Art by Max Bedulenko

Incensepunk is, at its core, a genre of longing. It desires a world in which the Christian church or other faiths with strong tradition and the aesthetics of the them play a major role in society. Incensepunk extrapolates Byzantine and Gothic architecture styles into a modern world of skyscrapers and globalization. However, it is not regressive. It doesn’t view the past as good and the present as wicked and depraved. Instead, it tries to envision what the world could look like if faith and society adapted more around each other.

Incensepunk is speculative fiction, but it need not be alternate history (though it is certainly acceptable to be). It could imagine a future in which the church regains the influence it once had, or a whole new world entirely, separate from the history and complications of Earth. The role of the church in incensepunk is more than merely aesthetic, though the church can (and probably should) look somewhat different than it does today.

Incensepunk is not historical fiction. While stories need not take place in present day Earth, technology should mirror present day or near-future levels. Similarly, stories should imagine the church grappling with emerging technologies, global trade, and high-speed communication and all the complications that come with them.
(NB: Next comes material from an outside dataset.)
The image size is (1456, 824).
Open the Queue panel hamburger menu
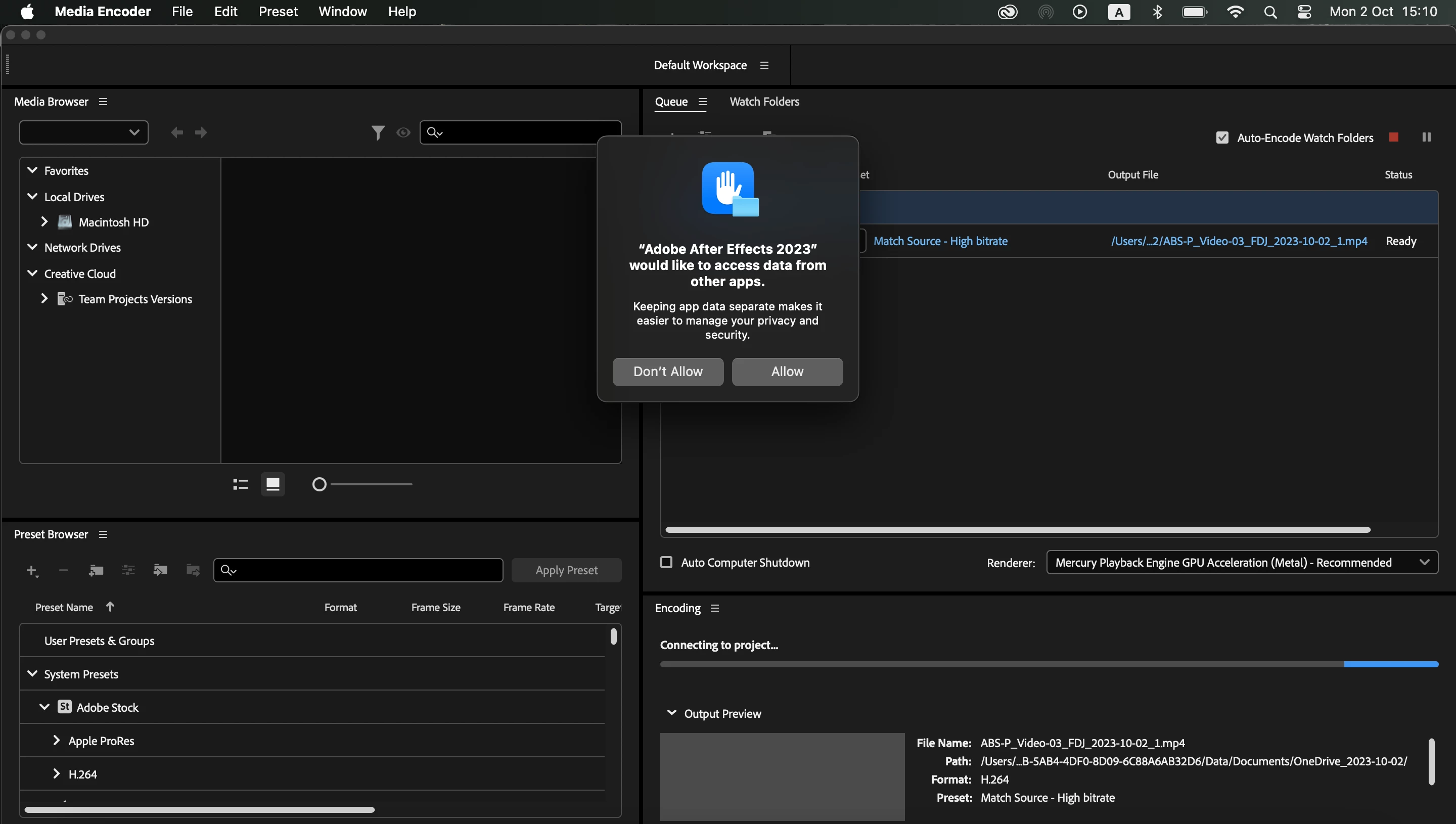pyautogui.click(x=703, y=102)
Like many of the “punk” subgenres, stories needn’t focus on the “dregs of society”, though doing so is welcome and encouraged. The church may take on a villainous role in stories, but it shouldn’t be evil. Corruption is acceptable and appropriate, but the genre isn’t a place to criticize the traditional teachings of the church or demonize followers of the faith. The church itself and its place in society should be relevant to stories, not just a set dressing.
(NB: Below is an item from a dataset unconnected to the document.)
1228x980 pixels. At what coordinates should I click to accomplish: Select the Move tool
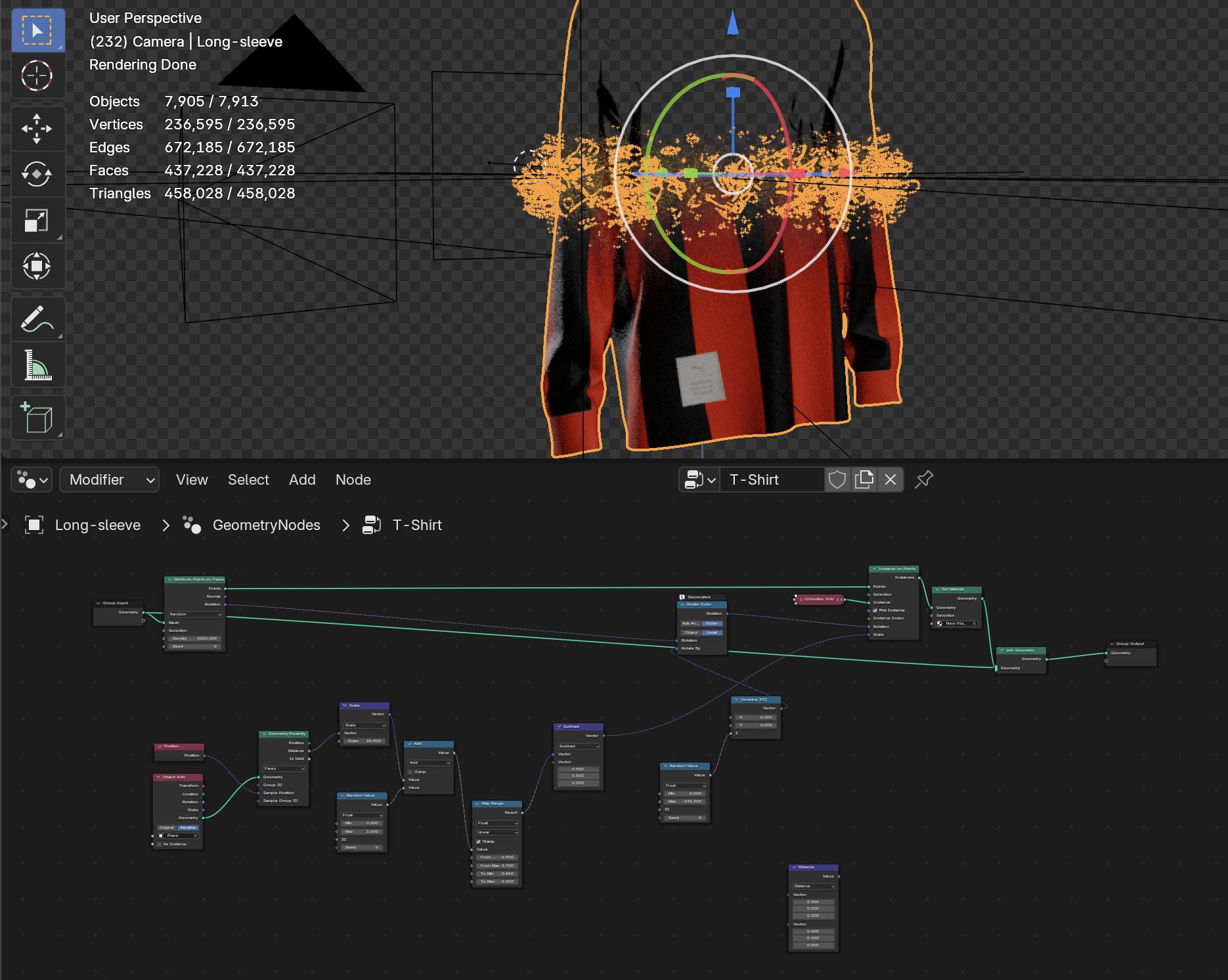point(37,129)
Aesthetic motifs common in incensepunk work include Byzantine or Gothic architecture; crucifixes; icons of the saints and Christ; chant; incense (naturally); elaborate altars; monasteries; elaborate vestments and tall hats; stained glass; or any other aesthetic connected to traditional faiths. These can be combined with or juxtaposed against modern or near-future technologies to create the incensepunk mood.
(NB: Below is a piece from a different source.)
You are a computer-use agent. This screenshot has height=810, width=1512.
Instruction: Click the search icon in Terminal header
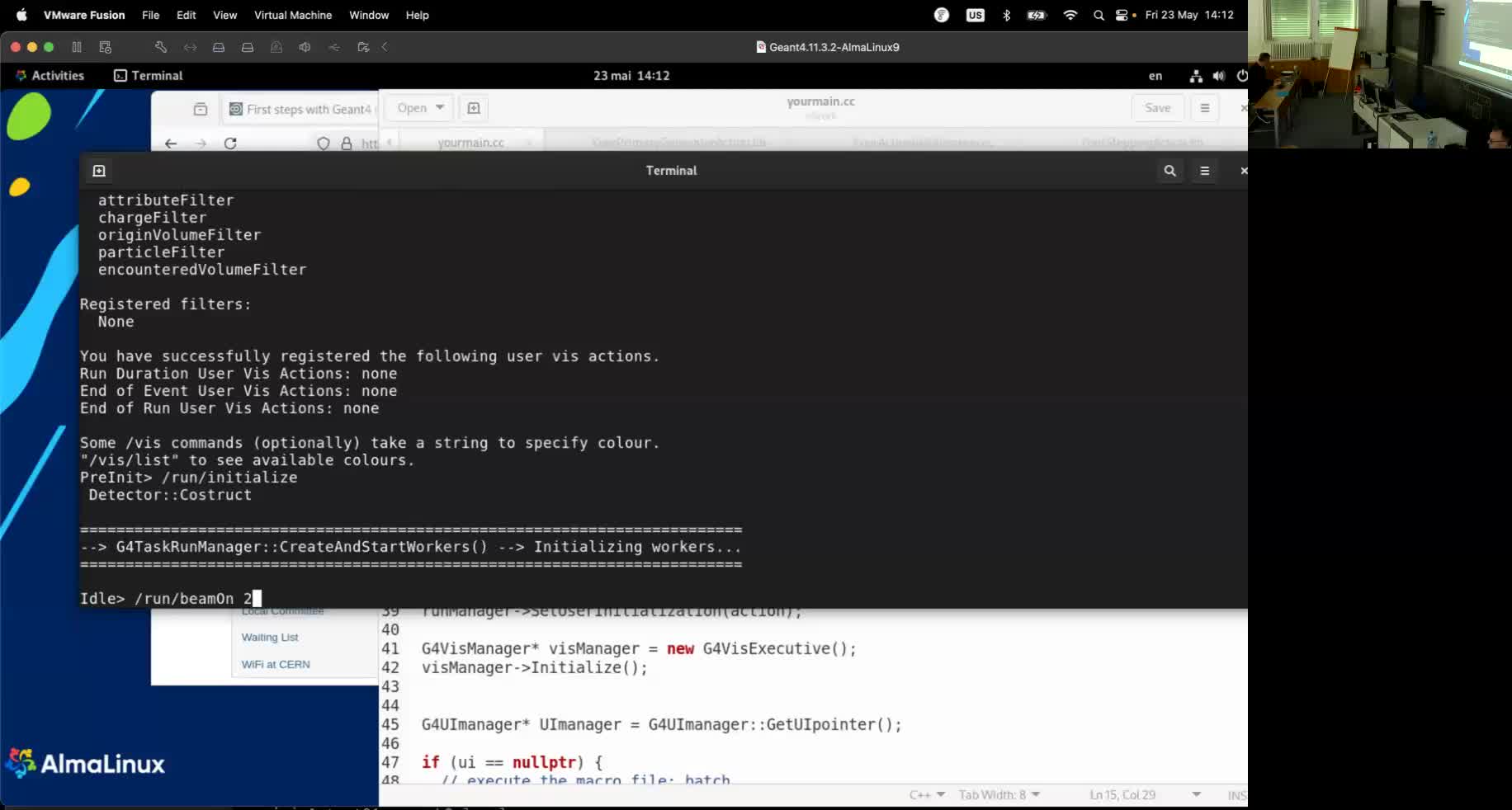tap(1169, 171)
Textual themes can include how the church adapts to (or resists) changing technologies; increased globalization; a society less interested in the sublime; individualism; the supremacy of economic models over other institutions; stewardship of the planet; or evolving ideas of what constitutes human rights, to list a few examples. Meanwhile, characters might be approaching such themes from the opposite end, seeking eternity in fast-moving world; seeking meaning as cogs in an economic machine; or seeking dignity in a global society.

Incensepunk is inevitably going to hit on political issues, but it is not a primarily political genre. Even when it addresses political issues, it shouldn’t treat adherents of any political belief as wicked or without dignity. It’s not a place to fantasize about a world where your political opponents don’t exist, but it is a place to fantasize about a world where the church can better address political differences.

While much of the aesthetic is derived from Orthodox and Catholic styles, it is possible for Protestant churches to be involved as well, especially “high church” denominations like some Lutherans and Anglicans. Others are not excluded, but it will be challenging for churches without an established aesthetic to feel appropriate to the genre. Incensepunk also welcomes other faiths, so long as they have strong traditions to lean on for exploring the faith and technology intersection.

Importantly, incensepunk is not a genre for hate. If a story exists just to bash any group of people, it has no place in incensepunk. It is not a genre for Inquisition or Crusades apologetics or fantasies. Interactions with other religions and atheism can exist, but it should not make strawmen of them nor should stories be Christian apologetics in disguise.

Note: Because of the limitations of the authors, this manifesto is focused on traditional Christian themes and aesthetics, but incensepunk can be inclusive of other faiths as well, so long as the faith has a sufficient history and aesthetic to reference. Judaism, Islam, and Hinduism all come to mind as faiths ripe for incensepunk treatment, but creators are encouraged to explore settings in which any faith transforms the modern world.